I will try to make it customizable and generalized. The input would be an input upload file field in a form. I'm fine with the MS Office 2010 and 2007 standard. I can manipulate DOCX and XLSX files but PPTX has some restrictions. The required Deadline is somehow hard but I'll try to stick to it. I can work with PHP 5.4+ file system and other function totally fine. I'd developed a lot of word processors, so I guess extracting text will be fine.

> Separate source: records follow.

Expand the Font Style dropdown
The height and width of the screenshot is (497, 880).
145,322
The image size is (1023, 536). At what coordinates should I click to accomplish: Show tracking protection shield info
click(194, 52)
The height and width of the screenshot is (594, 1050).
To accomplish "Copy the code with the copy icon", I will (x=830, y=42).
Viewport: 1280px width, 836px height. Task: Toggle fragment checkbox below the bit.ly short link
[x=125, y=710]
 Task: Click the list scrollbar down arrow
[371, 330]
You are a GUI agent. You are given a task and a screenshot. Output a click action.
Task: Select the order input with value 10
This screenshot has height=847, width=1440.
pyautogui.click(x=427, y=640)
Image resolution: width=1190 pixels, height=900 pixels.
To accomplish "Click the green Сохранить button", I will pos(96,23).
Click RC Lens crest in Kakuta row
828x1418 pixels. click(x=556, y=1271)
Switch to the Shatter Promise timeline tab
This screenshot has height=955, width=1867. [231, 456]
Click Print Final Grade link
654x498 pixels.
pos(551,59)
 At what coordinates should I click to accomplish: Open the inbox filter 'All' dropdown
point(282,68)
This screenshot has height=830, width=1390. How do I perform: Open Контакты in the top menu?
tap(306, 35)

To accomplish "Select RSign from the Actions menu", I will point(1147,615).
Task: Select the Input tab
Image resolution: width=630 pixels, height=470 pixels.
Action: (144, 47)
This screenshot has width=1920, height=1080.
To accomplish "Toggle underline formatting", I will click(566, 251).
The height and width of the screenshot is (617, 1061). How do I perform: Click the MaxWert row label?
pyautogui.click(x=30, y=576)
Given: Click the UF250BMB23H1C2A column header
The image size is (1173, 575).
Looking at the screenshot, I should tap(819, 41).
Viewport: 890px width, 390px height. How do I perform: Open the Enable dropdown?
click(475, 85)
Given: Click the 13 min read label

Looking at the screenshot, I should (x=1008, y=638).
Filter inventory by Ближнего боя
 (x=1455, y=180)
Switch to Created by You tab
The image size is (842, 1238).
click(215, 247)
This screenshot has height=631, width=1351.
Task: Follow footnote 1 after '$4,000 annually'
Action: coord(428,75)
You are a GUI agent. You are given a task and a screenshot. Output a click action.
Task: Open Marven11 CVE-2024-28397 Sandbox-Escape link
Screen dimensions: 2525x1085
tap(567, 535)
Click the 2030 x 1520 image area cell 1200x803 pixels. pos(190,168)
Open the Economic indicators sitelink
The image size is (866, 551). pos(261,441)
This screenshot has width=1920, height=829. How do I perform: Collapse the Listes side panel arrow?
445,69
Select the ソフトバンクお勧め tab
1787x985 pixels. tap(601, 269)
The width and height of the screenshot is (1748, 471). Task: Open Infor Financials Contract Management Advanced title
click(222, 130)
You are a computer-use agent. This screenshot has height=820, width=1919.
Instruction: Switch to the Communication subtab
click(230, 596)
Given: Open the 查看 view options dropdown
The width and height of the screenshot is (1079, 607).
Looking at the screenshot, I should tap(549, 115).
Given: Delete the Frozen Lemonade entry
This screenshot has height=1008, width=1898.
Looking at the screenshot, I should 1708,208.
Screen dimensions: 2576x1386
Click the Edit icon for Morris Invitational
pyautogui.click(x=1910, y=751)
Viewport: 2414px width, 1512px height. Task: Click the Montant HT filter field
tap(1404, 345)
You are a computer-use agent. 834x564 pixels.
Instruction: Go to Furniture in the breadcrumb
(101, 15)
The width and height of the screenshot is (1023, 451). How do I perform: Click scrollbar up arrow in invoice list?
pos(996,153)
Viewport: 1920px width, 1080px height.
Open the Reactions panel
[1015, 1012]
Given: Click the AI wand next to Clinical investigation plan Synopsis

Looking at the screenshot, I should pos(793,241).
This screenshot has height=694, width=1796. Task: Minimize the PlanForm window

In my understanding for bonuses, you want only the text. I see they are required not bonuses. Regarding point 3: I'm not sure I can't do anything with OLE - somehow difficult. I can extract non-ambiguous texts. I mean paragraphs, Tables, shapes, smart arts, word arts, headers, footers, hyperlinks, and other objects that stores texts in <w:t> tag. No ActiveX objects, Embedded objects, watermarks (possible only for word not powerpoint), Reviews, footnote.
There will be different library for every extension. I mean I won't use standard OOXML library. Simply, because it doesn't exist for PHP. I've to understand the input\output mechanism of YarakuZen. So I invite you, sir, to contact me to discuss further details.
I plan to start with Word. I've already multiple ways to manipulate word documents programmatically. Then, I would go with Excel. It may be easy, though I'm to extract only cell content (No graphs and other objects for the current plan). In the powerpoint phase, I've only one or two ways. So I'm restricted to some conditions.